I've set up a new fleur bed at the woods.  Technically, it is HOA common property, but many people have done things like this, and it won't interfere with the landscaper's work.  I was able to get it sorted and then get a bunch of fleur seeds in the ground.  yay!!



I've planted so many seeds in this small bed and am very hopeful that they will grow.  With luck and love, I'll have a cute little English style cottage garden to pick flowers from. 

Below is my little seed box.


I've got so many old packets of seeds I'd saved from my old cottage garden.  I added some to the new fleur bed and will see what happens.  If nothing comes of it, I'll dump the seeds for the birds later this summer.


All these beauties.  I really hope they take.  I so need fleurs in my life right now.  

I've so much work to do now on the veggie plot and the bedroom side of the garden.  The hydrangea desperately needs to be cut back and the blackberry is coming up like crazy.  I hope to get some time in the veggie bed tomorrow so I can get my veggies planted.  I'm starting from seeds, so...  who knows.


Yes, I'm probably being a bit over ambitious here, but with everything going on in the world, I'm really anxious about where things are headed.  I'm starting to work on my self-reliance skills. Looking into things like solar powered generators, water storage, food storage.  That sort of thing.  Honestly, I'm terrified. So, I'm hoping to grow as much food as I can and learn to can and preserve.  All the things my grandparents knew how to do, that I never learned.  I really should have spent less time reading and more time following my grandparents around as they canned, grew vegetables, sewed, fixed things around the house, etc.

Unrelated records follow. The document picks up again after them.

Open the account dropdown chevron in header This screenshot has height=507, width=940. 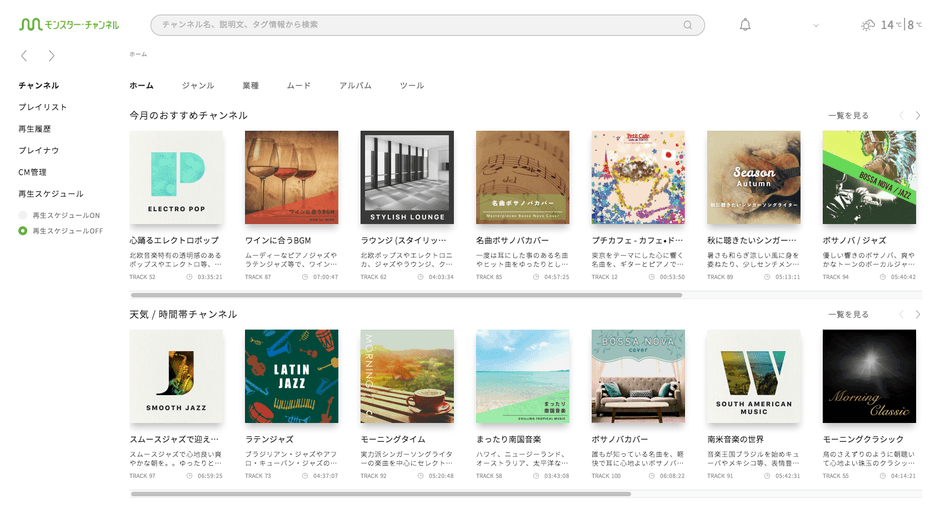click(x=816, y=26)
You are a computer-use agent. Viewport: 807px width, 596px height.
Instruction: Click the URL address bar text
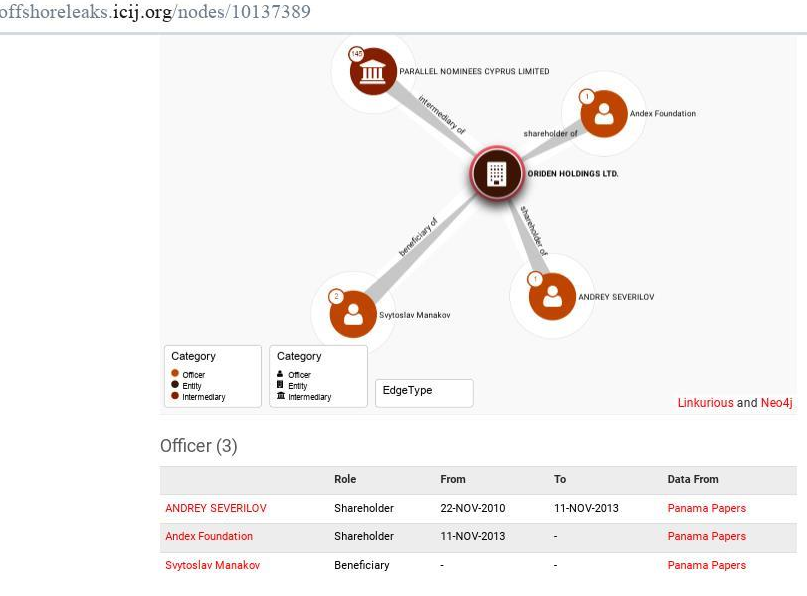(155, 13)
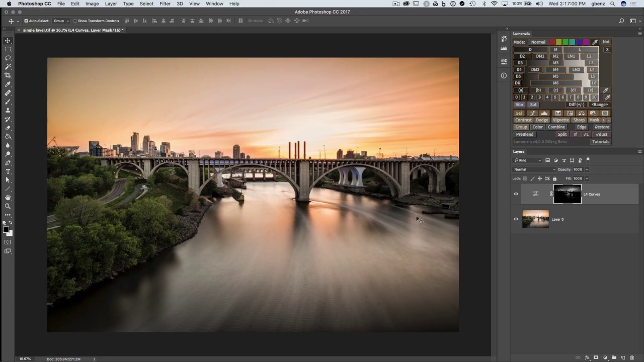The image size is (644, 362).
Task: Expand the Opacity slider dropdown arrow
Action: click(586, 169)
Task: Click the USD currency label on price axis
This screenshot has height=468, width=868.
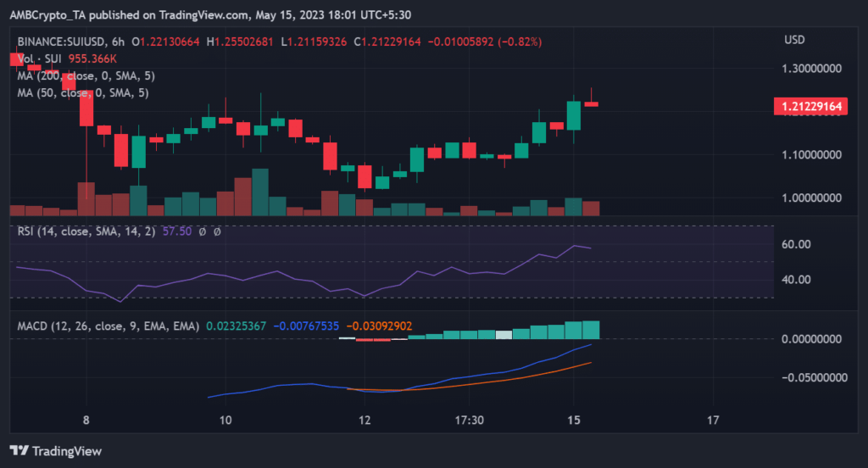Action: pos(794,40)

At least my lettuce and spinach are coming up.  





Speaking of which, I've got to run out and cover them as we are under a frost warning tonight.

So that's what I've been up to.  Hope you have had a good week.  I'll try to get back soon with some photos of my bedroom.  I'm taking my time putting it all back together and changing some things.  I'm wanting to really make it very me and have a space I'm very comfortable in.

Anywho...

Gardening plans, anyone?  What about survival skills?  Are you worried about what could be coming with the world in chaos?  Are you ready for long power outages, shortages in food, etc?

I'm very curious and would love to know what type of plans you have, if any.

love & kisses & magical wishes...

always & forever

~*~


yes... I know I'm spelling it in French(?) but I really love the way it looks.

20 March 2025

consider me mama bear...

Back in February, I mentioned that you may see some political writing on here.  Well, today is the day, for now.

Part of me has always secretly been ashamed of being American.  I've never been able to accept the way that people have been treated.  We were supposed to be built on equality, but that only seemed to exist for privileged white men. It wasn't just the African people or Afro-Carribean who were enslaved. The Irish, Scots, Welsh, Chinese and Indigenous peoples were slaves as well, but no one talks about that.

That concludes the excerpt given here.